[What the task asks] Echo the lines from the line with "Image resolution: width=453" up to and including the line with "(x=422, y=289)".

[Source records]
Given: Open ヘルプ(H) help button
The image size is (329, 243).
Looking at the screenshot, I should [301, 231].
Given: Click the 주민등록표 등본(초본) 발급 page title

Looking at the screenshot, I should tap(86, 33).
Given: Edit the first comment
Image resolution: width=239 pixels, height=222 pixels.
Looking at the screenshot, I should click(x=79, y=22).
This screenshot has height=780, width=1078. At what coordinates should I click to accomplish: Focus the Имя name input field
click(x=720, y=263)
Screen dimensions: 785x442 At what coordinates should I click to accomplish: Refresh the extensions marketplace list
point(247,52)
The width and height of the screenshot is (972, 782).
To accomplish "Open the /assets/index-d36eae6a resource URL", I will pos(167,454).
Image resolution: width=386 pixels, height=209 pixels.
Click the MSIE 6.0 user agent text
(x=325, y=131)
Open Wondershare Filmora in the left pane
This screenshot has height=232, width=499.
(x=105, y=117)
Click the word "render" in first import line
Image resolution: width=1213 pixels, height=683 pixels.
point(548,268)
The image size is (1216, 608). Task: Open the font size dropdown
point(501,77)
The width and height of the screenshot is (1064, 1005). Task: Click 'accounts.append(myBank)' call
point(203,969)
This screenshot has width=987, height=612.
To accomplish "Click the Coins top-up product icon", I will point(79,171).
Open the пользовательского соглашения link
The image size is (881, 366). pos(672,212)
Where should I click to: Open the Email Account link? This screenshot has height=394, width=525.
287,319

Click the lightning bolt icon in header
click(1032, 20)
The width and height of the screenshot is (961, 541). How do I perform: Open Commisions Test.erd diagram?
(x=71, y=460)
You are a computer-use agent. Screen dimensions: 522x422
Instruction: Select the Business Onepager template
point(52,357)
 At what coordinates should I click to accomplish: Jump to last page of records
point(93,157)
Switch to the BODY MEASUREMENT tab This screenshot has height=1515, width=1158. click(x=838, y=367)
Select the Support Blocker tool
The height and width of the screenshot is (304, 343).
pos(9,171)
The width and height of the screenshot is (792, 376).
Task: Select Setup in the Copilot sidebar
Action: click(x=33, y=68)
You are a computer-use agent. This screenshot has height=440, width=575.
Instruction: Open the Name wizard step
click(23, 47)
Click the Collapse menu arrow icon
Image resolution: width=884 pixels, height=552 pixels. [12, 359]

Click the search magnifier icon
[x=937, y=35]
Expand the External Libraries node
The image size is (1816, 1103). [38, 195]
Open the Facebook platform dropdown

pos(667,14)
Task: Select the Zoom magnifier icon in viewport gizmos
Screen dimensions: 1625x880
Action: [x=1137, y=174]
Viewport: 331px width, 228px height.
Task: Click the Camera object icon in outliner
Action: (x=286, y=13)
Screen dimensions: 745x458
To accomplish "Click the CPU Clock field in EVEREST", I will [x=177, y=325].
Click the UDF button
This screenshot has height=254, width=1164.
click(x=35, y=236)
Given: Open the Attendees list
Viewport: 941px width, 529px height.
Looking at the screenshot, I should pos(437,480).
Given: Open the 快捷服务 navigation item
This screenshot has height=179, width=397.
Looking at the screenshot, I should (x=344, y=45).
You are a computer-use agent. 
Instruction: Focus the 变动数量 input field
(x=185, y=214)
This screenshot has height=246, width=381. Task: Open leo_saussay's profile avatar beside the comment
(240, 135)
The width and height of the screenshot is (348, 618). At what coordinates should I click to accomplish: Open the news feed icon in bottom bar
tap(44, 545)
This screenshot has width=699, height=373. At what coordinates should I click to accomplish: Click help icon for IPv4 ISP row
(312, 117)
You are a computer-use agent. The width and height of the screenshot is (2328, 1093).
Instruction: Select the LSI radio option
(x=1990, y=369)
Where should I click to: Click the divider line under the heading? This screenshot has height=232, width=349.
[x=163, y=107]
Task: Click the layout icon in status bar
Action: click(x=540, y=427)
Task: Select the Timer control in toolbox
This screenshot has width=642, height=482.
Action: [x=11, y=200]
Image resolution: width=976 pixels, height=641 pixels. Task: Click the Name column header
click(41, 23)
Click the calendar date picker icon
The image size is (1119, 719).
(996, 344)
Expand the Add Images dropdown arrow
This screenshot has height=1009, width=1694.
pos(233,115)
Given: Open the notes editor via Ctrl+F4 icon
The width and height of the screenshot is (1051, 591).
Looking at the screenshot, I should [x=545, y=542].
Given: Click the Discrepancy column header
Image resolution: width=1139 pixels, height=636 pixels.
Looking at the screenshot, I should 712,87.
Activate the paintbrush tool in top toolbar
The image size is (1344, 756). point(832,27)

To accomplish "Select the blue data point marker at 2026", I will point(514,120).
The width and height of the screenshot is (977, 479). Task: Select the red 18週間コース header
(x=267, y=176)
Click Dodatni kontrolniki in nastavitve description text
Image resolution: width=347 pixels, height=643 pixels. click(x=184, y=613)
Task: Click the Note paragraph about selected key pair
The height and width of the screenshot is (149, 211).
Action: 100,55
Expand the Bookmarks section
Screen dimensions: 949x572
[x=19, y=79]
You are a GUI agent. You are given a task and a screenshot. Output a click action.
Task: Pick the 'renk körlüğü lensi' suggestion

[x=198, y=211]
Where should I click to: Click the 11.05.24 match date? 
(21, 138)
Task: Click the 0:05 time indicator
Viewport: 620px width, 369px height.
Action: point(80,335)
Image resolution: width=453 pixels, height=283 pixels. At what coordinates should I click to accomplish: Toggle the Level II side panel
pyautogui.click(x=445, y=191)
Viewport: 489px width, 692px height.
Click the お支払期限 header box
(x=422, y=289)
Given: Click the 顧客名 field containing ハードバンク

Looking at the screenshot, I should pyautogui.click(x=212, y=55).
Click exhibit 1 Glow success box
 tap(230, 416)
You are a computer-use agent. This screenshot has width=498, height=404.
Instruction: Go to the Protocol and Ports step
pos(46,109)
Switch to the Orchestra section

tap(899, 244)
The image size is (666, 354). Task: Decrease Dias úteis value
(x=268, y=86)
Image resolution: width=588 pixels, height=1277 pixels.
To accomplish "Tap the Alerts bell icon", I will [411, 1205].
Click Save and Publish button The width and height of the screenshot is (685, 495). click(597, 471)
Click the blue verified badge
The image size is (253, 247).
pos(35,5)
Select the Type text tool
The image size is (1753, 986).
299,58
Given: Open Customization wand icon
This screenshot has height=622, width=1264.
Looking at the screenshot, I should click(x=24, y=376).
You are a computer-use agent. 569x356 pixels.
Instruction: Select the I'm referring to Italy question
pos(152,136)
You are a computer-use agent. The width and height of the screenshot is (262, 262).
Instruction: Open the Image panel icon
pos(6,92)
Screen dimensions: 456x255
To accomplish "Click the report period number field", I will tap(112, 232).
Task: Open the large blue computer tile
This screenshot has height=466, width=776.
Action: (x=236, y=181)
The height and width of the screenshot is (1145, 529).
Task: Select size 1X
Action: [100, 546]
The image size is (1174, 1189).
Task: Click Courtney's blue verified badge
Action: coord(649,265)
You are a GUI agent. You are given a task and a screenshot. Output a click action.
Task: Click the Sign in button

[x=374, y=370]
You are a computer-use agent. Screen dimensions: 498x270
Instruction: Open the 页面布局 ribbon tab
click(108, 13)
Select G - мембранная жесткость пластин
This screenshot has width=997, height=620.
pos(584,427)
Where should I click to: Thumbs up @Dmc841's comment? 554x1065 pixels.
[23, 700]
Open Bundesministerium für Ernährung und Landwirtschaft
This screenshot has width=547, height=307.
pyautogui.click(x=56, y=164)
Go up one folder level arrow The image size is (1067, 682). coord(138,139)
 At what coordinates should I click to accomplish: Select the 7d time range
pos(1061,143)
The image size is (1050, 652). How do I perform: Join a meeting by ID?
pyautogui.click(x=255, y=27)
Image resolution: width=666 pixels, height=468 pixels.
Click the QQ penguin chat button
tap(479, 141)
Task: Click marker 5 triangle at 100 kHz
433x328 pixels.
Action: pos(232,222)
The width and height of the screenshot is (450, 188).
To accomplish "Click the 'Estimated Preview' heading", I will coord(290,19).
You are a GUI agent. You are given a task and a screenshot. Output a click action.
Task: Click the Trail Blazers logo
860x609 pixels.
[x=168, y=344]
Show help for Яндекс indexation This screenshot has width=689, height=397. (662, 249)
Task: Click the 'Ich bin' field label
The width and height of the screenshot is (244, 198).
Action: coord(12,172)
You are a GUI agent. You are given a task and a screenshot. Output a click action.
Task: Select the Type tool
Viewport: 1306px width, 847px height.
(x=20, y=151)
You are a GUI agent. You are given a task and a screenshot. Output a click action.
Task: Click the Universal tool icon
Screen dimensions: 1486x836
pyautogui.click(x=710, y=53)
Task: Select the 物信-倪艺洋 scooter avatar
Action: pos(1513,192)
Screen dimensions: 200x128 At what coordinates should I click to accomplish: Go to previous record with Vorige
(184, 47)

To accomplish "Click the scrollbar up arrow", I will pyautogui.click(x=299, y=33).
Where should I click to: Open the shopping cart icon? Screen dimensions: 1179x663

[The response]
Image resolution: width=453 pixels, height=283 pixels. At what coordinates should I click to accomplish: Toggle the Level II side panel
pyautogui.click(x=445, y=191)
Viewport: 489px width, 692px height.
Click the お支払期限 header box
(x=422, y=289)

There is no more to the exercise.